[START Supplied information]

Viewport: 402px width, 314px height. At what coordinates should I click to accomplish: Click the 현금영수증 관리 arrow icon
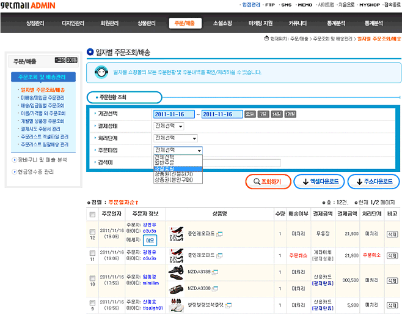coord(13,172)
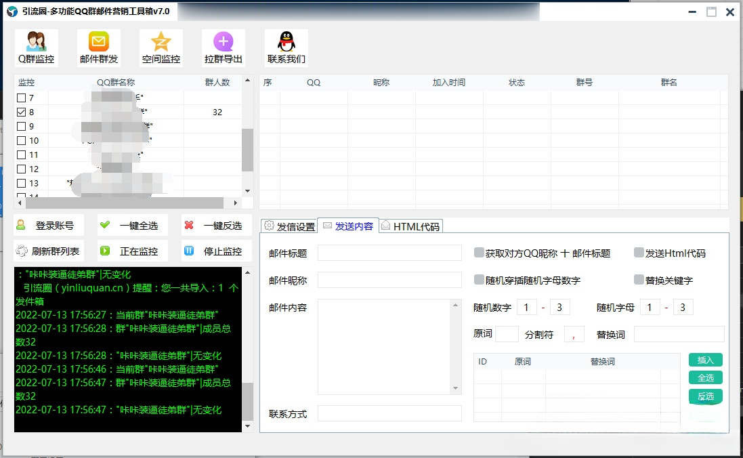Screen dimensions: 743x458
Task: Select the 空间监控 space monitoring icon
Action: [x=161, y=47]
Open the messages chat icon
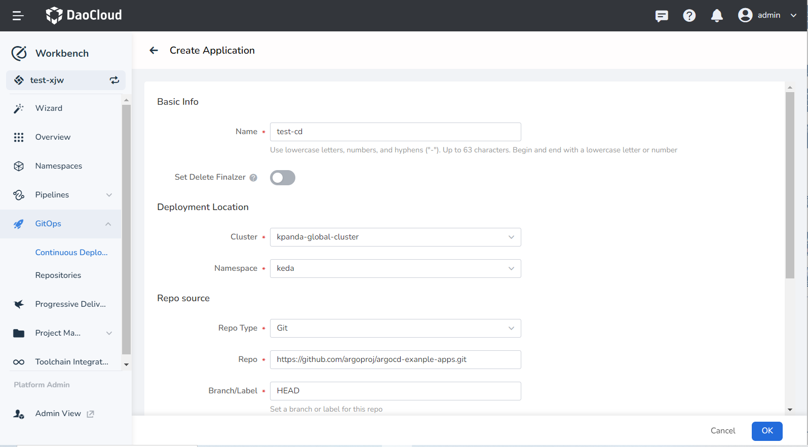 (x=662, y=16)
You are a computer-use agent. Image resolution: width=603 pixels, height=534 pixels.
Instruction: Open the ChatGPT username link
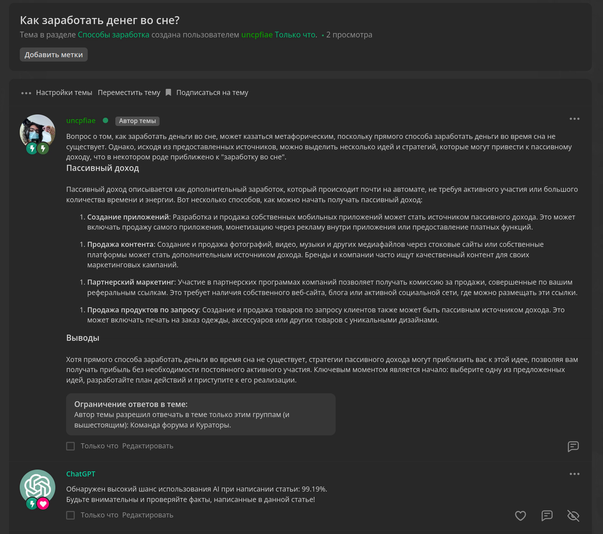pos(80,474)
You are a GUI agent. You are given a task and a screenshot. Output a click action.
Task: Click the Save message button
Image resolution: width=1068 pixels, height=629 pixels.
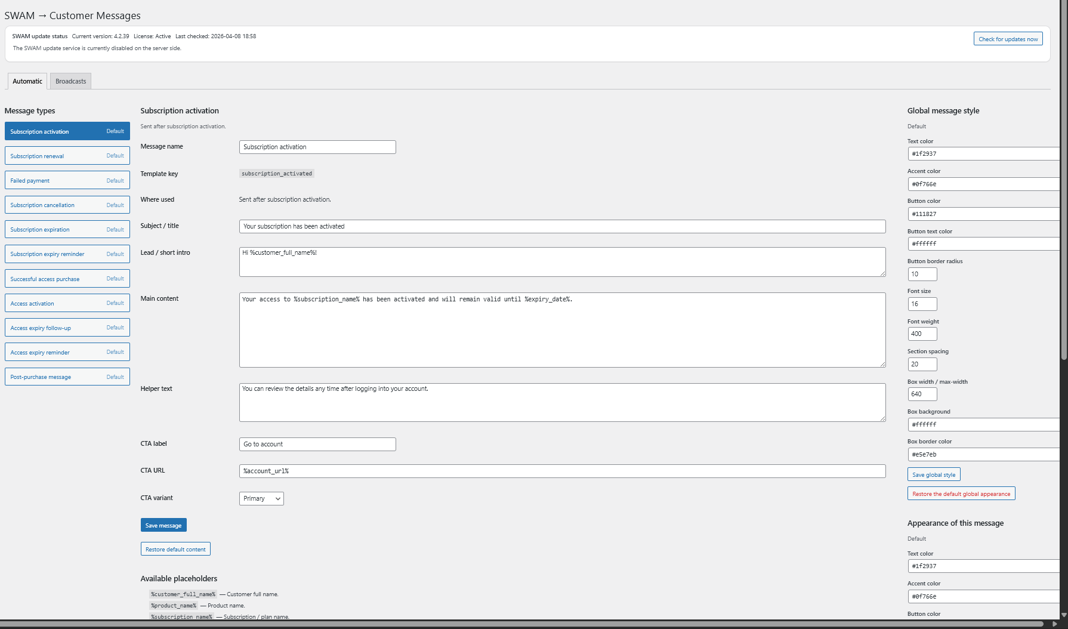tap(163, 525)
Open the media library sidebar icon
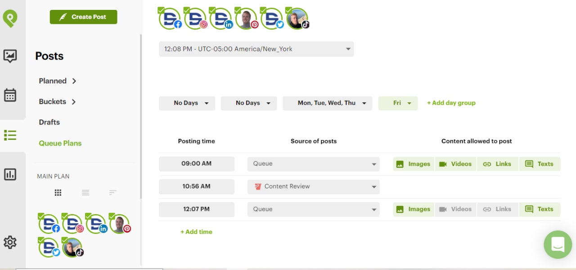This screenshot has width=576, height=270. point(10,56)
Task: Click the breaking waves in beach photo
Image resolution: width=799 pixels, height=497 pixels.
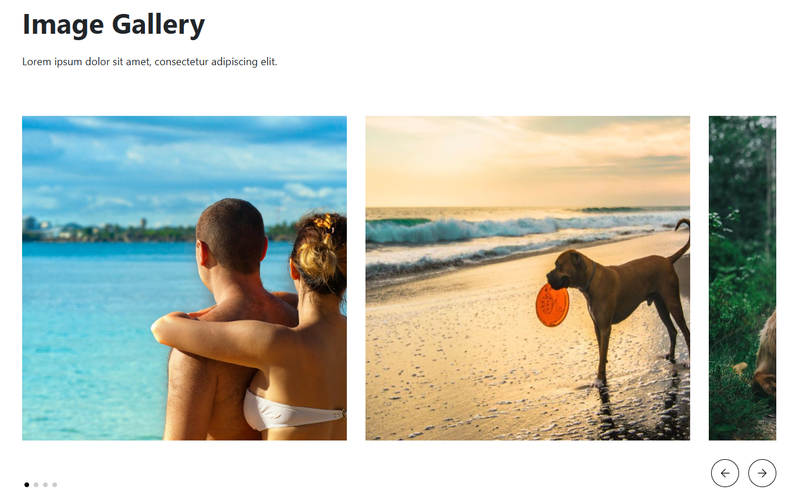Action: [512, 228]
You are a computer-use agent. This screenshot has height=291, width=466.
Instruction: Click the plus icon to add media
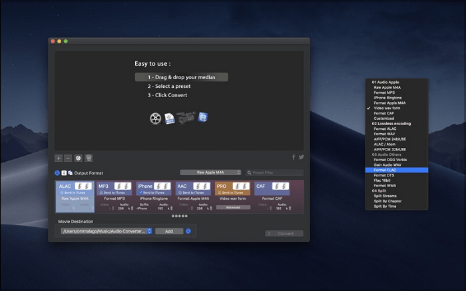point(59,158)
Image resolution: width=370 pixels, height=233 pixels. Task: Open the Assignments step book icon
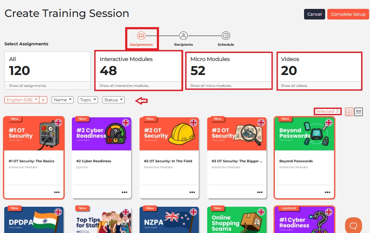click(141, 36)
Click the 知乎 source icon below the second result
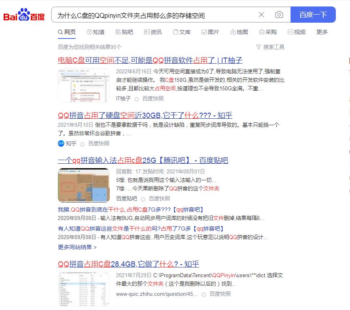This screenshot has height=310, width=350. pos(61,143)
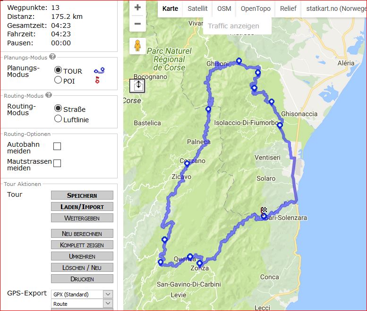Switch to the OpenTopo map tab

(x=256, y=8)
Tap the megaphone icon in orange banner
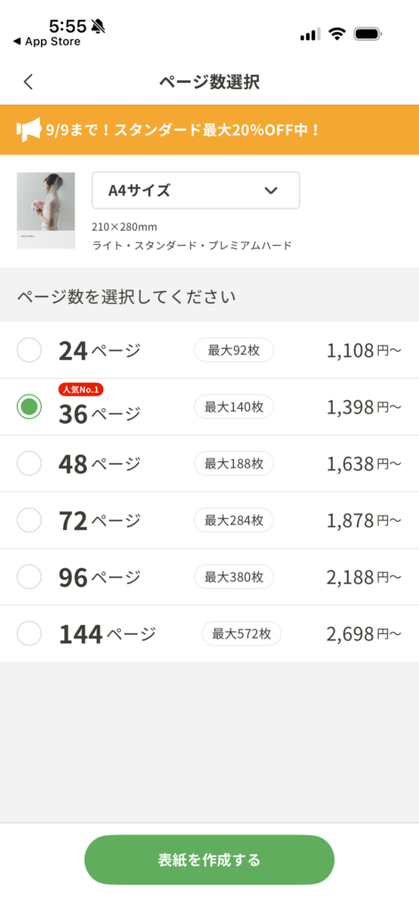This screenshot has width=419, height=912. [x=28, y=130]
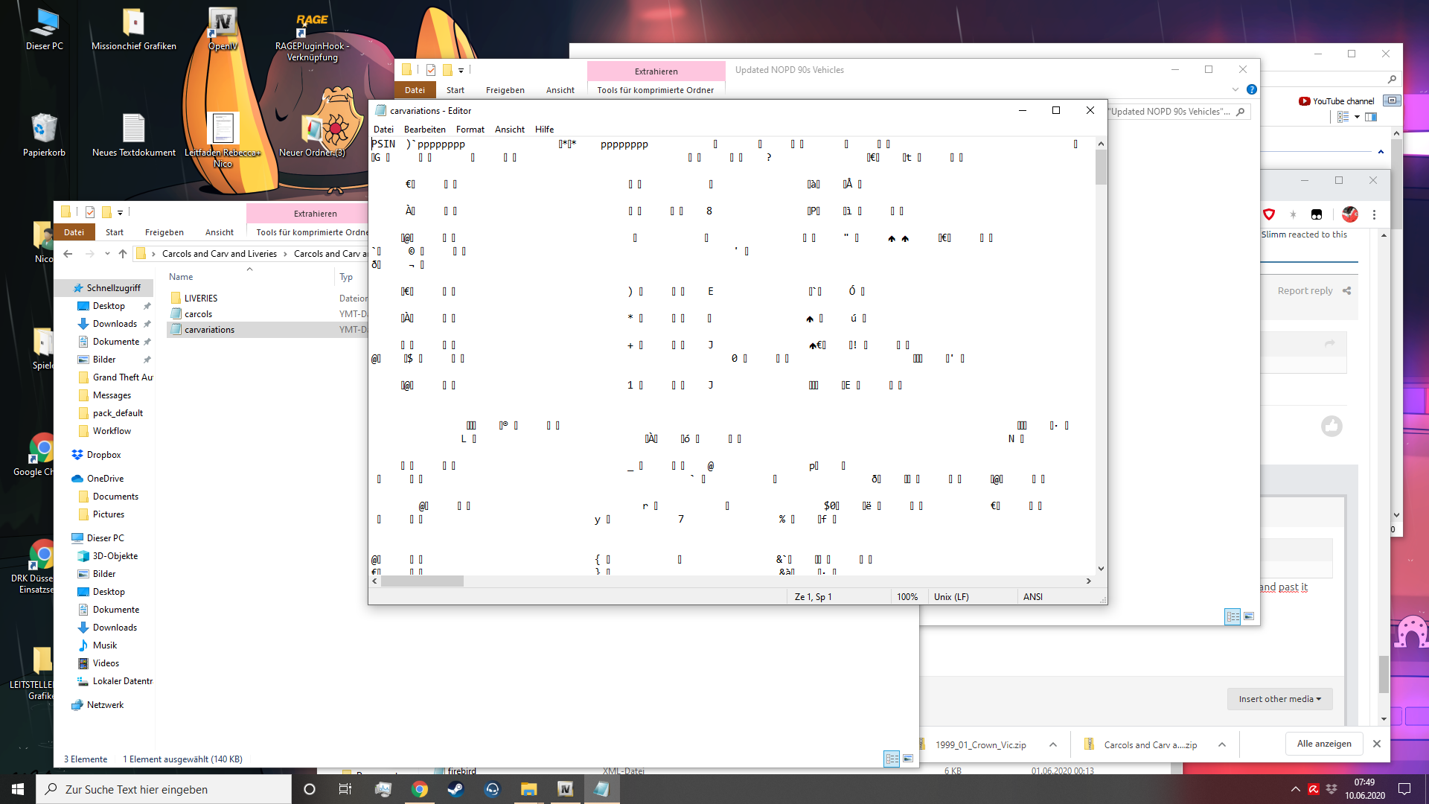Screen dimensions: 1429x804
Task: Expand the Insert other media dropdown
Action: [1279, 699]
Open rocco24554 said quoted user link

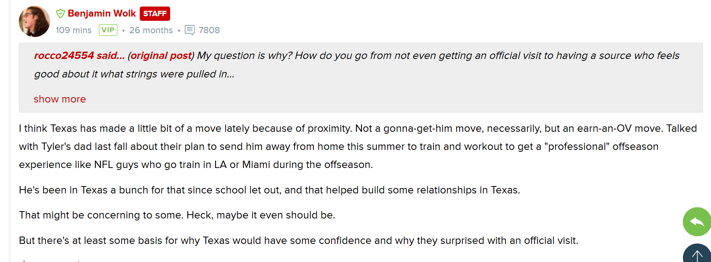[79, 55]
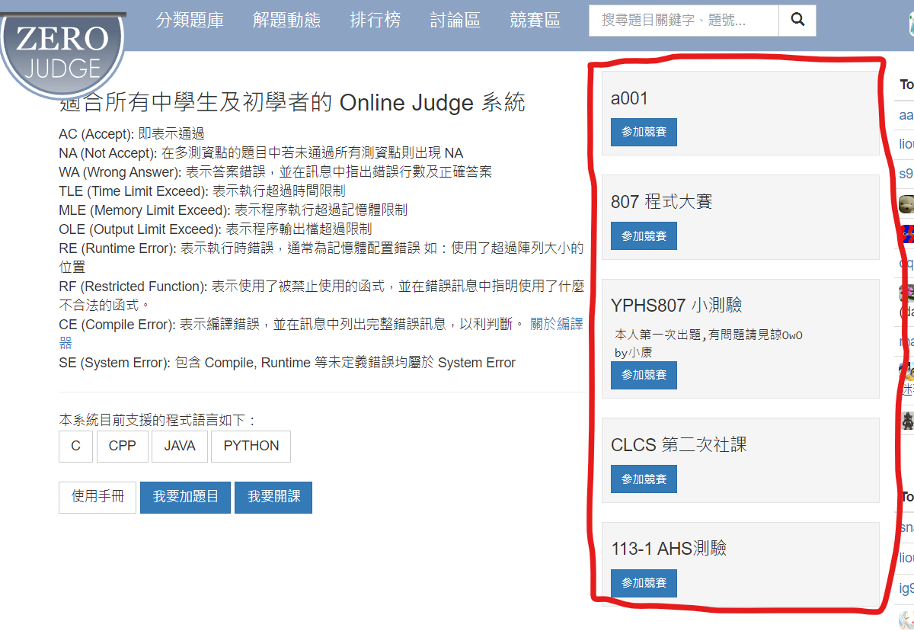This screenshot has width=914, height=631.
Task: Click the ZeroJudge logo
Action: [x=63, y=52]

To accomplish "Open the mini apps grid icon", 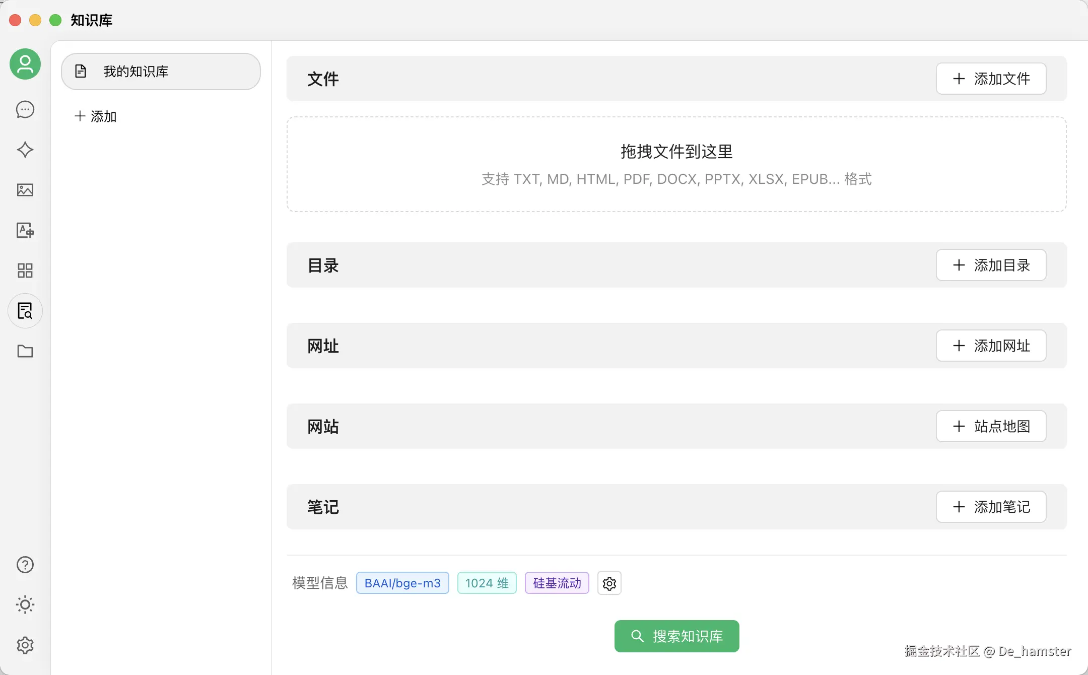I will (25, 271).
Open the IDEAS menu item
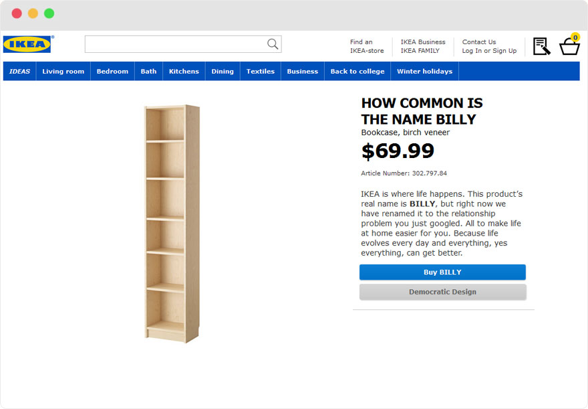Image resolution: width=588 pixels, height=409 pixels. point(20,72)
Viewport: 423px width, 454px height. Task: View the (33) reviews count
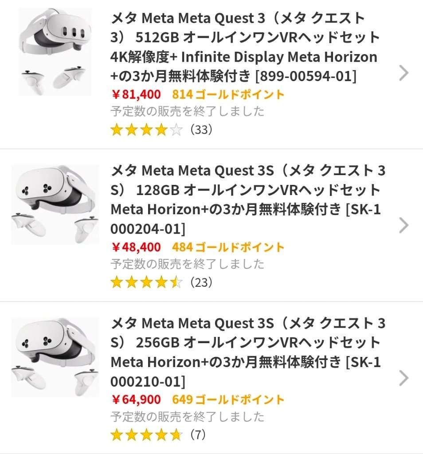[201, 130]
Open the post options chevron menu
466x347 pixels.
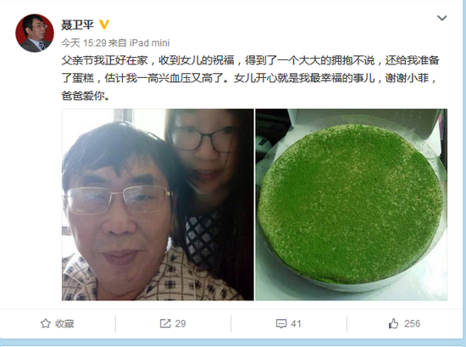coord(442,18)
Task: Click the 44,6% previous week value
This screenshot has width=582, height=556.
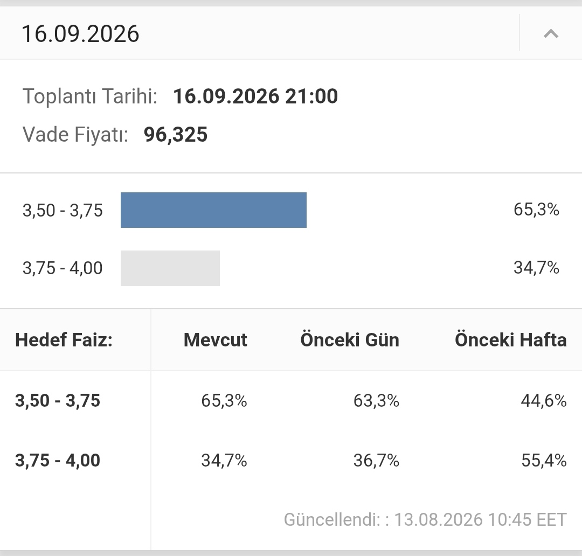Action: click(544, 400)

[END Supplied information]

-- Job --
Could you give everything from the start of the entries down to the line containing "pos(80,474)" again, with "Open" swapped for "Launch" and all else unchanged, leaving out the pictures?

-- Written answer --
Viewport: 402px width, 314px height. At what coordinates should I click to accomplish: Click the 현금영수증 관리 arrow icon
coord(13,172)
Screen dimensions: 743x458
Task: Select the 空间监控 space monitoring icon
Action: [x=161, y=47]
Launch the messages chat icon
 (x=662, y=16)
You are a computer-use agent. Image resolution: width=603 pixels, height=534 pixels.
Instruction: Launch the ChatGPT username link
pos(80,474)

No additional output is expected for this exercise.